About this exercise:
Give back only the lines in the records below from the one with "You are a computer-use" to the one with "Open the Utilitários", both inclusive, word for word.
*** Source material
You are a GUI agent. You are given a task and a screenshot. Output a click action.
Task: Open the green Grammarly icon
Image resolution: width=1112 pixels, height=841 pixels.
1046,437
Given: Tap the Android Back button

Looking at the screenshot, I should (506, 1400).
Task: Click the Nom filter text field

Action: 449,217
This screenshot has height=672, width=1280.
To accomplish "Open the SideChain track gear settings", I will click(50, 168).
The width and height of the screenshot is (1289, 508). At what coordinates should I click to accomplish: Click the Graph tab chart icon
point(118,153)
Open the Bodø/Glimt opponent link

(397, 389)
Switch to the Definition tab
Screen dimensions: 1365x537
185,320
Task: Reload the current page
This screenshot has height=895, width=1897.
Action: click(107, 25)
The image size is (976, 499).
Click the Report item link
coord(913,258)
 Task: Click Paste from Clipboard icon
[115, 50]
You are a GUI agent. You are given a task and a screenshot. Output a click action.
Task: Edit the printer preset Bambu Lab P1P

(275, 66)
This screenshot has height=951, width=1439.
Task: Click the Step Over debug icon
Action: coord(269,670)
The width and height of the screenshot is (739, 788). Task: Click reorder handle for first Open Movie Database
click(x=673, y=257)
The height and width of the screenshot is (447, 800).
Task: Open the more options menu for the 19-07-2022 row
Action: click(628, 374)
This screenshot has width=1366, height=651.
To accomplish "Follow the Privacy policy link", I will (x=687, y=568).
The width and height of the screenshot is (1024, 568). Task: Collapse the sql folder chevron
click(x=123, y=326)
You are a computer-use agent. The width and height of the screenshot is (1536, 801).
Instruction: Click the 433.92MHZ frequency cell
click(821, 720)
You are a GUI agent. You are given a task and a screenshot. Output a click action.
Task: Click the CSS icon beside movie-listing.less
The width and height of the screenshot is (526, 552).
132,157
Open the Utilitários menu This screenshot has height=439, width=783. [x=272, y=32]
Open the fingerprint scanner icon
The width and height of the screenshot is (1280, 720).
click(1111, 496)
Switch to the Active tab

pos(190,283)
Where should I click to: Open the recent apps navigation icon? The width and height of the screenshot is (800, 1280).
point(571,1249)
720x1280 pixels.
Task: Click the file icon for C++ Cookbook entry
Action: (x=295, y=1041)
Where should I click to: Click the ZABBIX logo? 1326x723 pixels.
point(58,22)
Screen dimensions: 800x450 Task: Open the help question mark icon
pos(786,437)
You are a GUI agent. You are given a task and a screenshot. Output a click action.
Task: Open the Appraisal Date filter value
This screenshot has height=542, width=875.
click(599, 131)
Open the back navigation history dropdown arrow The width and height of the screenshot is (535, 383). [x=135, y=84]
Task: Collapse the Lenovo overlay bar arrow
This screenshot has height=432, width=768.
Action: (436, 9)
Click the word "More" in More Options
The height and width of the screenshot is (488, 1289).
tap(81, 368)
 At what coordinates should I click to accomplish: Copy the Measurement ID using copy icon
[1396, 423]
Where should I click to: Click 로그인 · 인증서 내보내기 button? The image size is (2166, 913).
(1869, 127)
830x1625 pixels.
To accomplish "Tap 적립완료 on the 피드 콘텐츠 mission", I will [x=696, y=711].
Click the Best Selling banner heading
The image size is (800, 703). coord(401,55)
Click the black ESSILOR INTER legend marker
******
The answer:
You are a computer-use agent. The width and height of the screenshot is (1536, 801).
Instruction: Click the 433.92MHZ frequency cell
click(821, 720)
You are a GUI agent. You are given a task and a screenshot. Output a click action.
Task: Click the CSS icon beside movie-listing.less
The width and height of the screenshot is (526, 552).
132,157
Open the Utilitários menu This screenshot has height=439, width=783. [x=272, y=32]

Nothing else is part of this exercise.